学校だより
図書館 あの日から30年
2025/01/17
図書室から
今日1月17日、阪神・淡路大震災から30年となりました。現在、阪神淡路大震災関連の本を展示中です。時間が解決してくれることもあれば、時間では解決出来ないこともあります。みなさんの暮らす場所で起こった事を知っておいてほしいです。いろいろな災害の記録、防災、減災に関する本は、2階・分類番号369付近にあります。
昨年1月からこの1年間、日本各地で大きな地震が起きています。そのたびに「当たり前だと思っていた」ことは「当たり前じゃない」ことを思い知らされます。展示しているなかから小説を紹介します。
翔ぶ少女/原田マハ
1995年1月17日、小学1年生の丹華(ニケ)は早朝、自宅のパン屋から漂ってくるいい匂いで目を覚まし、働く両親の姿や焼き上がったパンのことを思い浮かべ幸せな気持ちになります。そんな毎日の当たり前の情景をその日の朝、大きな揺れがおそいます。神戸市長田区、震災で両親を失ったニケ達3人兄妹は、同じく震災で妻を失った医師の佐元良(さもとら)先生に助けられます。けがをした足の傷以上に心に負った傷に苦しむニケに「前を向いて、歩いていこう。ゆっくりでいいから」と佐元良先生は声をかけます。ニケは強くなりたいと誓います。心は強く愛すると翼に、苦しむと毒薬に変わるのだそうです。そして復興へと歩む町で少しずつ絆を育んでいく4人に起こる思いがけない出来事。やさしい奇跡と再生の物語です。

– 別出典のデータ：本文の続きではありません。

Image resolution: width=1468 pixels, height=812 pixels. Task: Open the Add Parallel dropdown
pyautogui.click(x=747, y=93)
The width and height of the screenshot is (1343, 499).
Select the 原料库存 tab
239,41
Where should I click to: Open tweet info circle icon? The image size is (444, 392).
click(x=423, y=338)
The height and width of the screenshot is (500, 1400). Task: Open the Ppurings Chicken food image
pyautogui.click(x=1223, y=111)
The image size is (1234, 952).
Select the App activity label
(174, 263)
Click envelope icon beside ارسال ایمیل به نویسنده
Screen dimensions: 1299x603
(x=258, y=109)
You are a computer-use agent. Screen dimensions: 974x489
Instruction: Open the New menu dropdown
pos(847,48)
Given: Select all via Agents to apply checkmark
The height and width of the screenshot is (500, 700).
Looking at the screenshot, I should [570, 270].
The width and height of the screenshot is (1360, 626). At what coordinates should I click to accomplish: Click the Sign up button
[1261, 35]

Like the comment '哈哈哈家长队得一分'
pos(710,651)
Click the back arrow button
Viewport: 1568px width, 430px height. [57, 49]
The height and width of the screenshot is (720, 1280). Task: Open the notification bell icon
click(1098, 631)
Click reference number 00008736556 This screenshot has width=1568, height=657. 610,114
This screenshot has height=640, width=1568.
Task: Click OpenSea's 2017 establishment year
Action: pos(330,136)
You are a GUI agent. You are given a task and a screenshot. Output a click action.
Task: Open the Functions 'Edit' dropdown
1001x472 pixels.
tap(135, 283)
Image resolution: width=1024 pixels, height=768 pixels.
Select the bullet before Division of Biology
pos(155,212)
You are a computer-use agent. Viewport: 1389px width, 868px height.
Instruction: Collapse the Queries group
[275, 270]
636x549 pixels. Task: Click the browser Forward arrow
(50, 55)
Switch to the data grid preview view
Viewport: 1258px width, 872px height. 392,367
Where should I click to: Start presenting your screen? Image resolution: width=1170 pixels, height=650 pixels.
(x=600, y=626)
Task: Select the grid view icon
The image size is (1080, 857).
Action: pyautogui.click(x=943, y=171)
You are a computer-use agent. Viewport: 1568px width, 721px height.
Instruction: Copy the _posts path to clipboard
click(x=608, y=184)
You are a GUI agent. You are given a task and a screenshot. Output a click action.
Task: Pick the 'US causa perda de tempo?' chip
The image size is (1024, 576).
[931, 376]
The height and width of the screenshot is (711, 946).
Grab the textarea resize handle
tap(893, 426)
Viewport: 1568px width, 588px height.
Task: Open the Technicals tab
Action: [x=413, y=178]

サモトラ、ニケと言えば、フランス・ルーブル美術館にある有名な羽根のはえた勝利の女神像「サモトラケのニケ」を思い浮かべます。翼を広げた巨大な女性大理石像はルーブルの至宝。美術をテーマにした作品を多く手がける原田マハさんらしい登場人物の名前も物語のエッセンスになっています。